Stored data:
····················
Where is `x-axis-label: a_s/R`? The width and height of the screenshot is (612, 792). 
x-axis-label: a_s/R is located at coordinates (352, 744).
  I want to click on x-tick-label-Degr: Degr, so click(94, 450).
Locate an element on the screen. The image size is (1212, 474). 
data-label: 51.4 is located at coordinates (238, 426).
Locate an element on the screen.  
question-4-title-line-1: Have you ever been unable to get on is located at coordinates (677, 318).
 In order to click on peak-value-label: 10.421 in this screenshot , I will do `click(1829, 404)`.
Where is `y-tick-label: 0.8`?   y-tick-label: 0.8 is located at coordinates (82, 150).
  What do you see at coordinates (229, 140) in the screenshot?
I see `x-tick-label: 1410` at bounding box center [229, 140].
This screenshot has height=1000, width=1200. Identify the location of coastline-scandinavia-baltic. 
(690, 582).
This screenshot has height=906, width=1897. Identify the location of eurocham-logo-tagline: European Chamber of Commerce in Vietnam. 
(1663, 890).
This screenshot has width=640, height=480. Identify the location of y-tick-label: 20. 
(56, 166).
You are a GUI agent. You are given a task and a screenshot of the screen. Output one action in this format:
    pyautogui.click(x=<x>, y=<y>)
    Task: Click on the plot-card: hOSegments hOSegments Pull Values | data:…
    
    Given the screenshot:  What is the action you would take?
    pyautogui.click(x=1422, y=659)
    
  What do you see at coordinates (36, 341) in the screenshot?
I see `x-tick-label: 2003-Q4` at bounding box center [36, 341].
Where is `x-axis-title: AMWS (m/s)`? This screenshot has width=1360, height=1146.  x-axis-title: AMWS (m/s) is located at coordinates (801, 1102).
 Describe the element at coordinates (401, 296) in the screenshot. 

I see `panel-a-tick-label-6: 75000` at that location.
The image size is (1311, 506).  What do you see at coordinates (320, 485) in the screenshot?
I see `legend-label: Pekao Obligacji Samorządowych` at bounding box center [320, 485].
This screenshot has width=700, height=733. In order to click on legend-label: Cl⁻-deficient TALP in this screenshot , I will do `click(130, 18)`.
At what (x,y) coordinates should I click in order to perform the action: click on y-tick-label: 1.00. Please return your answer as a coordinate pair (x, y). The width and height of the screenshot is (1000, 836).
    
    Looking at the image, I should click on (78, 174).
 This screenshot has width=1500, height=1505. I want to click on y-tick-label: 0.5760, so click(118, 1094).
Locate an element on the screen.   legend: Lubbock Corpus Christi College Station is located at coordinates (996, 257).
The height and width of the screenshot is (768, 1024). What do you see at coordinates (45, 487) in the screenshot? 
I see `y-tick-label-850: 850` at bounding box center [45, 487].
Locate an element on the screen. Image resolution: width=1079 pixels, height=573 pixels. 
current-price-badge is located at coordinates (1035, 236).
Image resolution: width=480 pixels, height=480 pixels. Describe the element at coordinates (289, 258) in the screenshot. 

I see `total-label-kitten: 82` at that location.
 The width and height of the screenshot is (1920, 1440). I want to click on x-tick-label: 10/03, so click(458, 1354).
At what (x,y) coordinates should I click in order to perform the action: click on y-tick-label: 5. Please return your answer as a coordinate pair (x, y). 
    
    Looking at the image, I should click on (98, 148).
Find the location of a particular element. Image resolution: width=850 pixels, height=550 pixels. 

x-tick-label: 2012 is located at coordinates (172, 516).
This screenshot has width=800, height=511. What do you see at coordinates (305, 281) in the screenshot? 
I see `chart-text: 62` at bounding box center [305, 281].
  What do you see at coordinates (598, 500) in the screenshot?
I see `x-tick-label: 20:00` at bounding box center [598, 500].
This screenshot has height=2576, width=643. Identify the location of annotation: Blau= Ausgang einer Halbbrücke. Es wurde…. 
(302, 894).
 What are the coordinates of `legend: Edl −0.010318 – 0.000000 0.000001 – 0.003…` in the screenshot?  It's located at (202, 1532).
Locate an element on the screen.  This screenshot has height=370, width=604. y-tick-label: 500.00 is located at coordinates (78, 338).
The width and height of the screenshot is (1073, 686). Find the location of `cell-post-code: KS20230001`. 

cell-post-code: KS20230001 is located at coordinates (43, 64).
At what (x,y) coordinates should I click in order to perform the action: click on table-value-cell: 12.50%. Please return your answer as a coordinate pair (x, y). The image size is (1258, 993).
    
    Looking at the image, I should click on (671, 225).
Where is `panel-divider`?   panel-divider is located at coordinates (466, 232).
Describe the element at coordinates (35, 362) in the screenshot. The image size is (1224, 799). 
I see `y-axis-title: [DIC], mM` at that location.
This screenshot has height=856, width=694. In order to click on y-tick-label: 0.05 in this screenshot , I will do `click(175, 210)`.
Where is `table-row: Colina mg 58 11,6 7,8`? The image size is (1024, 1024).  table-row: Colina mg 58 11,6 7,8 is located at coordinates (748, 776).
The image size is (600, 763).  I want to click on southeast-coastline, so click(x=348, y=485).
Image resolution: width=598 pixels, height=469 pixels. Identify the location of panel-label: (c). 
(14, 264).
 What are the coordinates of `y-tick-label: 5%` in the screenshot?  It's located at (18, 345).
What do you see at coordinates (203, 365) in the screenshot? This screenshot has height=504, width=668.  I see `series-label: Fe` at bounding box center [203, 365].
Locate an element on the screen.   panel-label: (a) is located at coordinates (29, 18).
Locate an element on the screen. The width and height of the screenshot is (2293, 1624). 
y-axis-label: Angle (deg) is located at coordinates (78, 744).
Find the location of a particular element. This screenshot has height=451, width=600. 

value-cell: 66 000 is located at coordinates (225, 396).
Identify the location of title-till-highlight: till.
····················
▶ [Your goal]: Lay out the lines of the records from the line with "The width and height of the screenshot is (1073, 686)." up to and including the line with "cell-post-code: KS20230001 is" as a Markdown table with columns Nr and Line, numbering each row and leaving out blank lines.

▶ [Response]:
| Nr | Line |
|---|---|
| 1 | The width and height of the screenshot is (1073, 686). Find the location of `cell-post-code: KS20230001`.  |
| 2 | cell-post-code: KS20230001 is located at coordinates (43, 64). |